第12話 魔王のいる世界で歌ってモブの人狼化を解きましたが、美少年も巨乳エルフも冷たいものでした

 イフリエを助けられるかもしれない、と思い当たった。

 恐怖に震える声で、私は歌いだす。

 

 怒って……ないよね?

 だって、信じてるから、キミは優しいって


 狼の顔が、次第に人へと戻っていく。

 アイドルとして磨いた、精一杯の甘ったるいアニメ声で、私は歌い続けた。


 甘えてるって、分かってる

 言ってることは、たいていワガママだから

 笑って許して、たまに叱ってくれるキミ

 ずっとそばにいてね


 気が付くと、宿屋の裏に呆然と立ち尽くしているのは、普通の男たちだった。

 イフリエが、まだ尻餅をついている私の足元へと後ずさる。

 足音もなく歩み寄って来るのは、ルイレムさんだ。

 その背中に挟まれて、私はようやく立ち上がることができた。

「大丈夫?」

 少年とエルフの声が、異口同音に尋ねる。

 ええ、としか答えることができなかったのは、新たな人影が、どやどやとなだれ込んできたからだ。

 鉄帽子をかぶって胸当てや脛当てを身に着け、腰に剣を提げた男たちは、この国の兵士か何かだろう。

 何が起こったのか未だに分からないといった顔の男たちをひとりずつ、腕をねじ上げては縛り上げていく。

 やがて、我に返った抗議の声が上がりはじめた。

「おい、何するんだ!」

「俺たちゃ何にも知らない!」

「何があったか、こっちが知りたいよ!」

 兵士たちは兵士で、負けてはいない。

「黙れケダモノが!」

「シラを切ってもムダだ!」

「人の生き血をすする魔神の手先め!」

 おぼろげながら、話が見えてきた。

 どうやら、この人狼たちはもともと、善良に暮らしている普通の人間だったらしい。

 それが、魔王とやらに操られて、私たちを襲ってきたのだ。

 やってきた兵士たちがさほど驚いていないのを見ると、こんなことが頻発しているのだろう。

 泣き言を垂れる男たちを手慣れた様子でひきずっていく様子を、私はただ見守るしかない。

「あの、怪我とかそういうのはありませんので……」

 それでも口をついて出た言葉を、さっきとは別人のようなイフリエが遮る。

「やめなよ。

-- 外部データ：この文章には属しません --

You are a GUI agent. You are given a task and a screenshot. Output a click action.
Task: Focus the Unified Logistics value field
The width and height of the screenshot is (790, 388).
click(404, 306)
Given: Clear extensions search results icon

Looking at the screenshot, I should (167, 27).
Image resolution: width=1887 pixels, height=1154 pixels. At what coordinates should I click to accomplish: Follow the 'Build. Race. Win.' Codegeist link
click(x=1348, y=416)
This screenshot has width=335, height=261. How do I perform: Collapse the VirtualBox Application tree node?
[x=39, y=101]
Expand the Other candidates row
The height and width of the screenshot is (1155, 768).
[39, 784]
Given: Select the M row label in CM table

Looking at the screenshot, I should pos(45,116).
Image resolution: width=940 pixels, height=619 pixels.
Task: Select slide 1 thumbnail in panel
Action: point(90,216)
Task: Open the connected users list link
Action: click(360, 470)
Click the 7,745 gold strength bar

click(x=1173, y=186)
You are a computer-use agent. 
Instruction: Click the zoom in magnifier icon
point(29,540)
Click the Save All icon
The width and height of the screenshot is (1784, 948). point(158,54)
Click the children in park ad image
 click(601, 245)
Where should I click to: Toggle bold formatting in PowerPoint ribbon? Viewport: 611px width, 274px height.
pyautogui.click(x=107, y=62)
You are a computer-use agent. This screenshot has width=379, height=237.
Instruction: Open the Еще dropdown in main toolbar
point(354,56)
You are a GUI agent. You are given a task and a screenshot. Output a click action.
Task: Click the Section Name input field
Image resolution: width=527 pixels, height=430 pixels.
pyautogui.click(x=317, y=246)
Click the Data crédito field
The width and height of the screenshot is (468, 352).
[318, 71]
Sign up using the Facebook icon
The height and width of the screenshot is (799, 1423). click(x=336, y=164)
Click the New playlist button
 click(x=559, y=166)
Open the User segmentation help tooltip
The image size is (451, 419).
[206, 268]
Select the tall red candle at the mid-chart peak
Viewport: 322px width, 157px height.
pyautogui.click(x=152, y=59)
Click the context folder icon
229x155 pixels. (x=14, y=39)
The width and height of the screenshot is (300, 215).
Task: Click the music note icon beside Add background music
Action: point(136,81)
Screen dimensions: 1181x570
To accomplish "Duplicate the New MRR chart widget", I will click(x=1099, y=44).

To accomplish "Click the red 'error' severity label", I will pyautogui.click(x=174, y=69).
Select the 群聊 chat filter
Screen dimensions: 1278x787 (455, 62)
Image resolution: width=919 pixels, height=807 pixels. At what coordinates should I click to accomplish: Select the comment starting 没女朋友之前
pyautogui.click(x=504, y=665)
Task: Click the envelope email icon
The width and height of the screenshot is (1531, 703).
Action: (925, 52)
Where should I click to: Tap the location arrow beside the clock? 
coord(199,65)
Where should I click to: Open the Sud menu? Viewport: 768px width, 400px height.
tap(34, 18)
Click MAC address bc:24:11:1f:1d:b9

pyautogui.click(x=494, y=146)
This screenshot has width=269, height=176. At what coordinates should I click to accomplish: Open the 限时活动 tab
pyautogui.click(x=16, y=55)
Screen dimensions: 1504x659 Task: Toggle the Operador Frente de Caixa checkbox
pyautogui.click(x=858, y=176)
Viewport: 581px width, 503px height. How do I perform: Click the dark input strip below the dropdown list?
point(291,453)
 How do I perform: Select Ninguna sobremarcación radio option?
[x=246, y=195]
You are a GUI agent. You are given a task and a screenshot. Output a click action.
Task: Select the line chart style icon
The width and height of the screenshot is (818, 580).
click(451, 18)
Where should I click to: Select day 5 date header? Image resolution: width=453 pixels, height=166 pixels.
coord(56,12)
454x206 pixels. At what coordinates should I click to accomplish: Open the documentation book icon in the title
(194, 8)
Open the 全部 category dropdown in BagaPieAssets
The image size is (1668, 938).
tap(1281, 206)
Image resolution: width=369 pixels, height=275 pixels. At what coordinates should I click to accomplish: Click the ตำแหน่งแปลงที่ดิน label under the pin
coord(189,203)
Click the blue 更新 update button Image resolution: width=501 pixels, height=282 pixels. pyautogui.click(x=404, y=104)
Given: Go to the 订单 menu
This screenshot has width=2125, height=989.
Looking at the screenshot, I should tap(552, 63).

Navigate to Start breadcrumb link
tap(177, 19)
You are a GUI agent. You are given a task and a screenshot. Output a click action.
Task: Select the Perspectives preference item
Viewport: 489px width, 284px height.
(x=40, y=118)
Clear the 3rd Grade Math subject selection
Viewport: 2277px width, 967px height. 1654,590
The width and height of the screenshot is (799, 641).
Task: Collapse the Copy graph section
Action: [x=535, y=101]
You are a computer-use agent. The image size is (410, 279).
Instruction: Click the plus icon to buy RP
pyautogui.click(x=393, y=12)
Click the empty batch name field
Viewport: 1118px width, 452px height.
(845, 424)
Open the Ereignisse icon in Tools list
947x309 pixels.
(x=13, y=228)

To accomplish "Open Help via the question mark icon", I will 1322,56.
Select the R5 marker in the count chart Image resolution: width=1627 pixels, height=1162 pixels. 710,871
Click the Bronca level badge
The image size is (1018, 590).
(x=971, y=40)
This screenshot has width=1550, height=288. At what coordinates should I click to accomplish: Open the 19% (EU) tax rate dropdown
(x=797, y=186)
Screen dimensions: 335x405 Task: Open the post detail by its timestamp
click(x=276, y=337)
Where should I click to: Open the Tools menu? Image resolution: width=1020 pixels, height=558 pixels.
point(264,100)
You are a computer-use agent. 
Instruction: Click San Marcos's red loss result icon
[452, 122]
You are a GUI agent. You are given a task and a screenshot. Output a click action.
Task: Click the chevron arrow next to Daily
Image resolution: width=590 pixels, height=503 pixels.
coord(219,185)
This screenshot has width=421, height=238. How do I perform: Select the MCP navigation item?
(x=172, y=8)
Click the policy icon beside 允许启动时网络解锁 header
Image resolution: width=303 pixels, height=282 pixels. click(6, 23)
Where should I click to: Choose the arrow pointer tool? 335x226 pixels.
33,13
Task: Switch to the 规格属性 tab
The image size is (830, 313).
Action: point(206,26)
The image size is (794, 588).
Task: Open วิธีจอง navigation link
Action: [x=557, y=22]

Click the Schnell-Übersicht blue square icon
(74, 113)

下手にかばったら、仲間だと思われる」

 ルイレムさんはルイレムさんで、やはり冷淡なものだった。

「ここでの興業の条件、覚えてる?」

 確か、この3つだった。


 1、国の安全・平穏・秩序・良俗に背かないこと

 2、女王の名誉を傷つけないこと

 3、定められた税金を納めること


 カネさえ払って、あとは女王陛下のおっしゃるがままにしていれば済むということだ。

 でも、やはり放っては置けなかった。